Quelles perspectives pour le secteur culturel ?
À l'arrêt depuis plus d'un an, le monde culturel s'inquiète des conditions de la reprise. Les échéances demeurent floues, alors que l'organisation d'un festival prend plusieurs mois.
Le 4 mars, le Sénat organisait une table-ronde : "Quelles sont les perspectives pour les salles de spectacles et de cinéma ?". Plusieurs professionnels du secteur y ont exprimé leur désarroi, témoigné des effets désastreux des confinements successifs sur leur activité et de leurs inquiétudes face à une reprise qui demeure floue.
Pour tous, l'année 2020 a été catastrophique. C'est notamment le cas du secteur du spectacle musical, composé à 90% de TPE et PME et dont l'essentiel des revenus proviennent de la billetterie. En temps normal, il accueille 30 millions de visiteurs. En 2020, «les pertes sont importantes», explique Malika Séguineau, directrice générale du Prodiss, Syndicat national du spectacle musical et de variété. Estimation de la perte : 84% du chiffre d'affaires annuel, soit 1,8 milliard d'euros. «À terme, une entreprise sur deux est menacée de faillite», prévient-elle.
Les théâtres privés ne sont pas mieux lotis. Ils emploient 6 000 salariés et de nombreux intermittents du spectacle sur une très longue durée. Leur chiffre d'affaires annuel s'élève à 250 millions d'euros.
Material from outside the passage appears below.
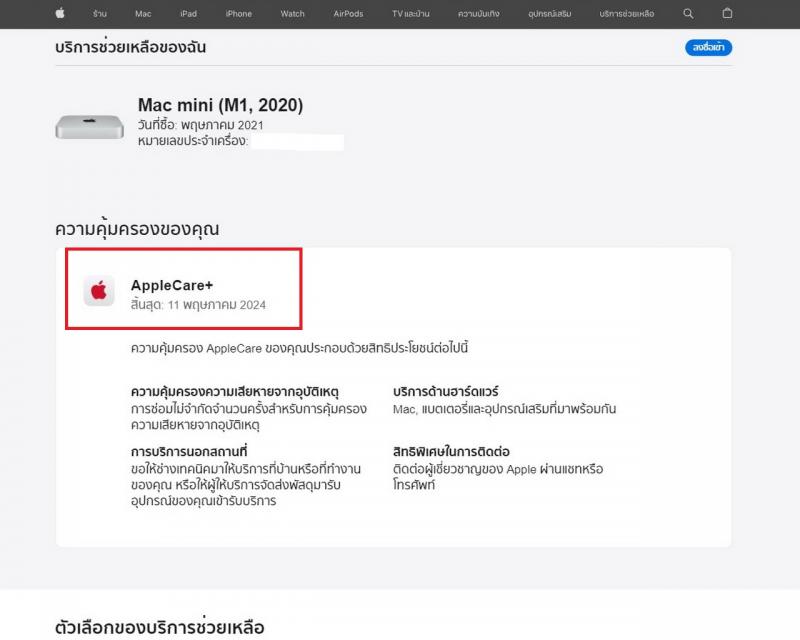The image size is (800, 640).
Task: Open the shopping bag icon
Action: [727, 14]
D'après leur syndicat national, l'impact du premier confinement, par exemple, a induit une perte de recettes de 60 millions d'euros. Et la reprise partielle, en septembre, s'est faite dans une situation dégradée, avec des jauges limitées et des surcoûts liés aux contraintes sanitaires. Pire, «ce dispositif a trouvé sa limite avec le couvre feu (…). Il a rendu impossible de programmer plus de quatre spectacles par semaine, contre six à sept nécessaires pour amortir les coûts», explique Isabelle Gentilhomme, déléguée générale du Syndicat national du théâtre privé (SNDTP).
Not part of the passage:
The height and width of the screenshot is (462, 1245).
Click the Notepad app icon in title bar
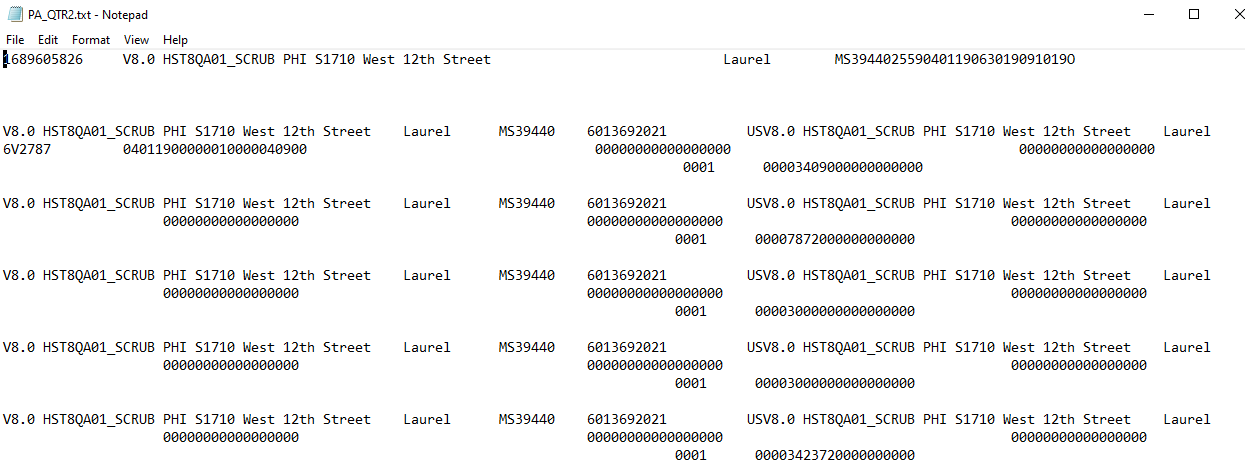coord(15,14)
Au total, «le stop and go est dramatique pour les entreprises», ajoute-t-elle. Et enfin, le secteur public du spectacle vivant (qui regroupe opéras, scènes nationales...) a subi, au premier confinement, l'annulation de 19 000 représentations, soit une perte de 90 millions d'euros de recettes.
Une nécessaire anticipation de la reprise d'activité
Au bout d'une année de crise, le secteur de la culture est dans un état critique, s'inquiètent ses représentants. «Hors PGE [Prêt garanti par l’Etat], les entreprises ont quasiment toutes une trésorerie négative. Elles ne pourront pas rembourser le PGE», témoigne, par exemple, Isabelle Gentilhomme. Ces professionnels reconnaissent l'importance des aides mises en place par l’État, qu'elles soient transverses ou spécifiques à leur secteur. Mais dans un contexte où l'activité tarde à reprendre, ils s'inquiètent et demandent la pérennisation et le renforcement de ces dispositifs. A l'image de celui concernant l'activité partielle, prévu jusqu'au 30 juin.
Toutefois, au delà de ces difficultés, le sujet majeur d'inquiétude, c'est le retour à l'activité. «La situation est particulièrement difficile car nous n'avons pas de perspective de reprise», pointe Malika Séguineau. Or, les professionnels le rappellent, il existe des délais «incompressibles» pour remettre en route un spectacle. «Les entreprises doivent reprendre leur activité bien en amont. Il est nécessaire de connaître les dates trois à cinq semaines avant l'échéance», explique Isabelle Gentilhomme.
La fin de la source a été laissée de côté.